# [ЗАДАНИЕ 1]
Подсчитайте строки ниже, в которых встречается слово «files», с учётом регистра. В ответе укажите только число.

# [ТЕКСТ СТРАНИЦЫ]
|---|

На другой день, при свете, легко объяснилось наше блуждание по необозримому озеру, на котором зимою, кроме неба и снежной поверхности с огромными трещинами и сугробами, ничего не было видно; только целые стаи ворон с хриплым карканьем носились над прорубями и полыньями, высматривая себе добычу.
Гораздо труднее было бы объяснить незнакомому с русскою натурою, как решился москвитянин Макар переезжать по льду Пейпуса ночью, проехав чрез него, как я узнал потом от самого же Макара, только один раз в жизни, и то в обратном направлении, т. е. от Пскова к Дерпту.
Мудрено ли, что мы ночью сбились, когда и днем мой Макар постоянно у каждого встречного спрашивал о дороге в Псков.
Но земляк мой, москвитянин Макар, ознаменовал нашу поездку не одним только геройским переездом чрез Пейпус.
Избегнув неожиданно гибели в полыньях Пейпуса, Макар ухитрился-таки погрузить нас, то есть меня, кибитку и лошадей, в полынью какой-то речонки. Это было на рассвете, кажется, на пятый день моей одиссеи. Я спал, закутавшись под рогожею кибитки. Вдруг пробуждаюсь, чувствую, что кибитка остановилась; я откидываю рогожу, и что же вижу: лошади стоят по шею в воде, Макара нет, кибитка также в воде, и холодная струя добирается чрез стенки кибитки и к моим ногам.
Не понимая спросонок, что все это значит, я инстинктивно бросаюсь из кибитки вон и попадаю по пояс в воду; в это мгновение являются откуда-то Макар с людьми с берега. Вытаскивают и меня, и кибитку, и лошадей. Пришлось залечь на печь, раздеться донага, вытереться горилкою и сушиться.
Так шло время в путешествии на долгих с Макаром; оно продолжалось чуть не две недели; в эти дни и ночи я насмотрелся на жизнь на постоялых дворах.
Случалось ночевать вместе с подводчиками в том же покое постоялого двора. Всего более удивляла меня необыкновенная емкость желудка этих добрых людей. Ели они напропалую, и еда была на славу. То были рождественские праздники, и на стол подавалась всегда громадная деревянная чаша с жирными, густыми щами из свинины; чаша опростовывалась чуть не залпом, когда принимались из нее черпать 10 или 12 ложек; снова наполнялась, снова опростовывалась; потом являлась не менее жирная свинина, а затем гречневая каша с свиным салом. При этом выпивался штоф сивухи, и все общество, 10, 12 и более дюжих подводчиков, вставало из-за стола, молилось на образа и укладывалось спать по лавкам и на печи. Начиналось громкое и неумолкаемое храпенье, и вместе с ним происходила поочередно, то там, то здесь, шумная эксплуатация газов, заставлявшая меня невольно просыпаться и громко смеяться. На границах Московской губернии Макар предложил мне заехать на ночлег, вместо постоялого двора, к его отцу, церковному старосте одного придорожного села. Я согласился.

|---|

# [ЗАДАНИЕ 2]
Перепишите, пожалуйста, из рассказа о поездке с Макаром всё, начиная с «Не понимая спросонок, что» и вплоть до «на постоялых дворах.».

|---|

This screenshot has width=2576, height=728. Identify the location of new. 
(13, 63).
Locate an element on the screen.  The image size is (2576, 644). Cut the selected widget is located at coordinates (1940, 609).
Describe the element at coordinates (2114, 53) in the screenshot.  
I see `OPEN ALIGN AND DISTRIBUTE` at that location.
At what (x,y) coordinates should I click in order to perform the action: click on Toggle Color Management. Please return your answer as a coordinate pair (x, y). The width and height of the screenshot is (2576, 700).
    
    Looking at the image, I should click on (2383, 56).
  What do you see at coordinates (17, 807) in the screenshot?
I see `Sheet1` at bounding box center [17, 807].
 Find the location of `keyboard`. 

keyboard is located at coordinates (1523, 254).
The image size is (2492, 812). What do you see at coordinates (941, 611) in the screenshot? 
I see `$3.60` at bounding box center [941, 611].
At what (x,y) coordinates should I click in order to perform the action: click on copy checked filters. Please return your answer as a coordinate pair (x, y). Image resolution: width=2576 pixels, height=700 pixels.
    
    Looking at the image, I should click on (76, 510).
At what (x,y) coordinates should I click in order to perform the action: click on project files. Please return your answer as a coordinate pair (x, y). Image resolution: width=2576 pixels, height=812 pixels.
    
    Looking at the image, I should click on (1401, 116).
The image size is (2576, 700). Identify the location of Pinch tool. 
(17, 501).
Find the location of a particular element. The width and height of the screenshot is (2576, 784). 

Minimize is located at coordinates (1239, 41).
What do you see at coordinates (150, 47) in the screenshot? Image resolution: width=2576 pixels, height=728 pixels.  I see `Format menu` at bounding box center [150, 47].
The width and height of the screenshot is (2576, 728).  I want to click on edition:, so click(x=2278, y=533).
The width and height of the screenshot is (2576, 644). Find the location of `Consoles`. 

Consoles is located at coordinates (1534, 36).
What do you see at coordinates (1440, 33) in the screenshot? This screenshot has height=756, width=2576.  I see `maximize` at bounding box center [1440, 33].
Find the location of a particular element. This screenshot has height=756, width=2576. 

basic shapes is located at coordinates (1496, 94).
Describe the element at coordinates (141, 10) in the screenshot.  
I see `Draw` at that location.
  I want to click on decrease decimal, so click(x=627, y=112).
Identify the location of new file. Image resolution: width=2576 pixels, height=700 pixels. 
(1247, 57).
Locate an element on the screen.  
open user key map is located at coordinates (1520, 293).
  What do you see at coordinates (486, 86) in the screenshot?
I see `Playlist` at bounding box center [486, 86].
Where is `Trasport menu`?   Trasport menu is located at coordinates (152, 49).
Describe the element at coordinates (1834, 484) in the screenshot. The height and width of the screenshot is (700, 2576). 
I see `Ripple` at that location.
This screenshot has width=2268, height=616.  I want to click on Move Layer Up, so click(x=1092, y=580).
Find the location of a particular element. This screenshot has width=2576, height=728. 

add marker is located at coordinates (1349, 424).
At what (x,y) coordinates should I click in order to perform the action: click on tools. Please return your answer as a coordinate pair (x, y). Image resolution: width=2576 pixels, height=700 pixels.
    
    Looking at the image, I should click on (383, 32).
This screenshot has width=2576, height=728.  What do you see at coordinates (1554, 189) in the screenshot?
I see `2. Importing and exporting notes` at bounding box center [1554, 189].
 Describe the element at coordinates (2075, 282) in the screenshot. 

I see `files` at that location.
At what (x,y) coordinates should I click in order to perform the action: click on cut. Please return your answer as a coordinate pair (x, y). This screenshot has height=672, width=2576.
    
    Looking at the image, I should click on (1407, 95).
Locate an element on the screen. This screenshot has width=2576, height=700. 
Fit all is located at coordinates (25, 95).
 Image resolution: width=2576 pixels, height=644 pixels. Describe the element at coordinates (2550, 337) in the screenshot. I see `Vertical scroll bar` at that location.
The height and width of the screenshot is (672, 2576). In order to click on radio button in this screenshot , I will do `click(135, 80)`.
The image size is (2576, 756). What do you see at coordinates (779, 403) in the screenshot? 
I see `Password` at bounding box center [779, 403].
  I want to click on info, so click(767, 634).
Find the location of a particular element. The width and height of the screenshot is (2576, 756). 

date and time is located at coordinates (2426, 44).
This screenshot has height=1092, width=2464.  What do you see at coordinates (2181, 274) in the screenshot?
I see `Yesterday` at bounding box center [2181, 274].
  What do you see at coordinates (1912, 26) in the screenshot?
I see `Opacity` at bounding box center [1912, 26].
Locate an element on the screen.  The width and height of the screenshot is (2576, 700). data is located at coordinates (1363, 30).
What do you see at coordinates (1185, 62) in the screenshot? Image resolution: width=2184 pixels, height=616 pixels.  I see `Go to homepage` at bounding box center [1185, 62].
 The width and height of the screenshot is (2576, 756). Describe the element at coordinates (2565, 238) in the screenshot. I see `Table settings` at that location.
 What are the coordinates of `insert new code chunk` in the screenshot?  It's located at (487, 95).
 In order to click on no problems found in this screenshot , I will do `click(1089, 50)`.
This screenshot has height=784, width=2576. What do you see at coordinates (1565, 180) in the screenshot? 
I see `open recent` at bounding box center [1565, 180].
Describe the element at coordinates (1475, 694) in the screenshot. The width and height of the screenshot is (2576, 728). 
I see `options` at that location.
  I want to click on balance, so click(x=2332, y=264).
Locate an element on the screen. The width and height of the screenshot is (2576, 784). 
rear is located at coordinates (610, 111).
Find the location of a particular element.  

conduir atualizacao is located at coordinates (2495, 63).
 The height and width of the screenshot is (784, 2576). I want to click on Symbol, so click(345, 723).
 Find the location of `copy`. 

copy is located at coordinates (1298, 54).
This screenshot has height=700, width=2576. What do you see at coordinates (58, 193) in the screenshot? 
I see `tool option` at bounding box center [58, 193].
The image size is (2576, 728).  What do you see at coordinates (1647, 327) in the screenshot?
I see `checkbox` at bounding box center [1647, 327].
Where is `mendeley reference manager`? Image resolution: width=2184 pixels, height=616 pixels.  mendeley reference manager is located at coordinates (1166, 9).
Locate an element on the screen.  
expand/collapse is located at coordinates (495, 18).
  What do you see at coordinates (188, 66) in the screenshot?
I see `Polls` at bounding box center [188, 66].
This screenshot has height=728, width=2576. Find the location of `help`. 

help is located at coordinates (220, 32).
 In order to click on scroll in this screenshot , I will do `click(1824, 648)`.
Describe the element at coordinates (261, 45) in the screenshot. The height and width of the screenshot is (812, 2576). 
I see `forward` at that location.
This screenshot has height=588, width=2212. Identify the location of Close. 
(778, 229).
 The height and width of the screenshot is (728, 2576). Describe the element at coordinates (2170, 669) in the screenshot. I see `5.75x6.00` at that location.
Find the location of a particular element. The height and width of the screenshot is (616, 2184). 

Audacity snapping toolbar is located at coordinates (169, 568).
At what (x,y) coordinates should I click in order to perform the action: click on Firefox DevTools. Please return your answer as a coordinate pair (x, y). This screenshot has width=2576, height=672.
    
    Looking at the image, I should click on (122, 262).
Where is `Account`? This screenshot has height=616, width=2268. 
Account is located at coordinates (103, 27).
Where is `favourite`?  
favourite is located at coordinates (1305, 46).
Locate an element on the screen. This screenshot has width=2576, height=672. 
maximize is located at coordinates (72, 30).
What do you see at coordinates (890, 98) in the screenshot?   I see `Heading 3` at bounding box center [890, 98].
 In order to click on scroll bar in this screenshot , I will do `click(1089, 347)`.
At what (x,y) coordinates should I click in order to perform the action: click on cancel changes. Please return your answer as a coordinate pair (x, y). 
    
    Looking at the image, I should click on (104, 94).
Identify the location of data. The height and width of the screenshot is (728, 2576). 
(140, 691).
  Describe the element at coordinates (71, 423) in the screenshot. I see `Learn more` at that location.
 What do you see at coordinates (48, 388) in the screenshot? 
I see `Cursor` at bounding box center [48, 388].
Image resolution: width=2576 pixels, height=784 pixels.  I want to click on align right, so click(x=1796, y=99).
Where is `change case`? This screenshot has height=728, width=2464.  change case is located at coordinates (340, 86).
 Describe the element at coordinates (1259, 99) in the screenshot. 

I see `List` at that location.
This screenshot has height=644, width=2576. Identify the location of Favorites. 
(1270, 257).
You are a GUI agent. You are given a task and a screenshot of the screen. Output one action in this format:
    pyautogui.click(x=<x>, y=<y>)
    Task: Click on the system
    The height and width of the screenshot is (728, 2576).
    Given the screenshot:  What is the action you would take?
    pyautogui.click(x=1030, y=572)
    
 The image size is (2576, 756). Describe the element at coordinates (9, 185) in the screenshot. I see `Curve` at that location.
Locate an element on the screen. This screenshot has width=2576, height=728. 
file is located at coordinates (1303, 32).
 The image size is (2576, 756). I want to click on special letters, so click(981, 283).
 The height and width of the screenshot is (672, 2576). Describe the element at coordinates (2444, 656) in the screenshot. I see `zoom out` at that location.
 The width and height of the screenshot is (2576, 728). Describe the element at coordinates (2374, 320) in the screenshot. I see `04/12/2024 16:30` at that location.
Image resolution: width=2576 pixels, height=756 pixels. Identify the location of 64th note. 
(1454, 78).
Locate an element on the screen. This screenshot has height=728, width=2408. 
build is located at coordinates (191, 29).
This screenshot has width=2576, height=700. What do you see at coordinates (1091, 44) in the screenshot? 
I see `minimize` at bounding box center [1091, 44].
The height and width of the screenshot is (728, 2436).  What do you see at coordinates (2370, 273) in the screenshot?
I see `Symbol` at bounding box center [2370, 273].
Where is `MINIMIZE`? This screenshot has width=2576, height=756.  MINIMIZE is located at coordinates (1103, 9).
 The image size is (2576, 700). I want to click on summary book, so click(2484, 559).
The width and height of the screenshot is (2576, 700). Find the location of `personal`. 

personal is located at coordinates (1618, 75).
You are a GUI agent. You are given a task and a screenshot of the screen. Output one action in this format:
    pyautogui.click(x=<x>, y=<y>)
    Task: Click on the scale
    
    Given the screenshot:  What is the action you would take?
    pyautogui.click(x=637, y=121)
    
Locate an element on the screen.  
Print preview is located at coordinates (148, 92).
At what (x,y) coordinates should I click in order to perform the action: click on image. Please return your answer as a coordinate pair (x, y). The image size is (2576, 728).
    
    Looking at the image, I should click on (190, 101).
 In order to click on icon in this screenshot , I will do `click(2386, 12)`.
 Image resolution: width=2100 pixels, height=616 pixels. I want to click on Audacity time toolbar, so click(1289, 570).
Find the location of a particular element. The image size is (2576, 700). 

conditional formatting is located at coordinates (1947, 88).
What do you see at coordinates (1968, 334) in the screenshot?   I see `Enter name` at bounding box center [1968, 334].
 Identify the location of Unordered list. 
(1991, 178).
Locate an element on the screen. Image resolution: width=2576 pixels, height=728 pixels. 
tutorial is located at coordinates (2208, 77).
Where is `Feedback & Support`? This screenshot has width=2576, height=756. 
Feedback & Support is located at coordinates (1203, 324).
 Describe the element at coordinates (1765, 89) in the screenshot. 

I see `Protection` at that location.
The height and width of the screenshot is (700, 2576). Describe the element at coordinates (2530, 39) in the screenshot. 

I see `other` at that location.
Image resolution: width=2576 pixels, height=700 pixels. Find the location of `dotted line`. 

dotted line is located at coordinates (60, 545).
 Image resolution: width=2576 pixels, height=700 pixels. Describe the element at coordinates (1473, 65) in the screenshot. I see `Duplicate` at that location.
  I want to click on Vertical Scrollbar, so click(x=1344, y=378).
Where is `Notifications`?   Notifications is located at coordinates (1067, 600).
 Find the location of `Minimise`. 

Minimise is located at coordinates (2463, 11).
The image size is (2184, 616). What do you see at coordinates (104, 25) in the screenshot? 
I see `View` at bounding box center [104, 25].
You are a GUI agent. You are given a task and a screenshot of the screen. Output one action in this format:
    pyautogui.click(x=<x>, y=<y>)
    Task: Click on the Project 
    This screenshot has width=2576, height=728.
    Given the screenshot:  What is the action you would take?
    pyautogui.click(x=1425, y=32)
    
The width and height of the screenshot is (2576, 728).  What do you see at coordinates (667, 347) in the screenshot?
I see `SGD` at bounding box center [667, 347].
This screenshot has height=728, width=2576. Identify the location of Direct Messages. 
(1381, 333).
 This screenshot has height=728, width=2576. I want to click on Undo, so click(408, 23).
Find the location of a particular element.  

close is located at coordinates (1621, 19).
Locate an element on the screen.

|---|

# [ПОЛНЫЙ ОТВЕТ 1]
2

# [ПОЛНЫЙ ОТВЕТ 2]
Не понимая спросонок, что все это значит, я инстинктивно бросаюсь из кибитки вон и попадаю по пояс в воду; в это мгновение являются откуда-то Макар с людьми с берега. Вытаскивают и меня, и кибитку, и лошадей. Пришлось залечь на печь, раздеться донага, вытереться горилкою и сушиться.
Так шло время в путешествии на долгих с Макаром; оно продолжалось чуть не две недели; в эти дни и ночи я насмотрелся на жизнь на постоялых дворах.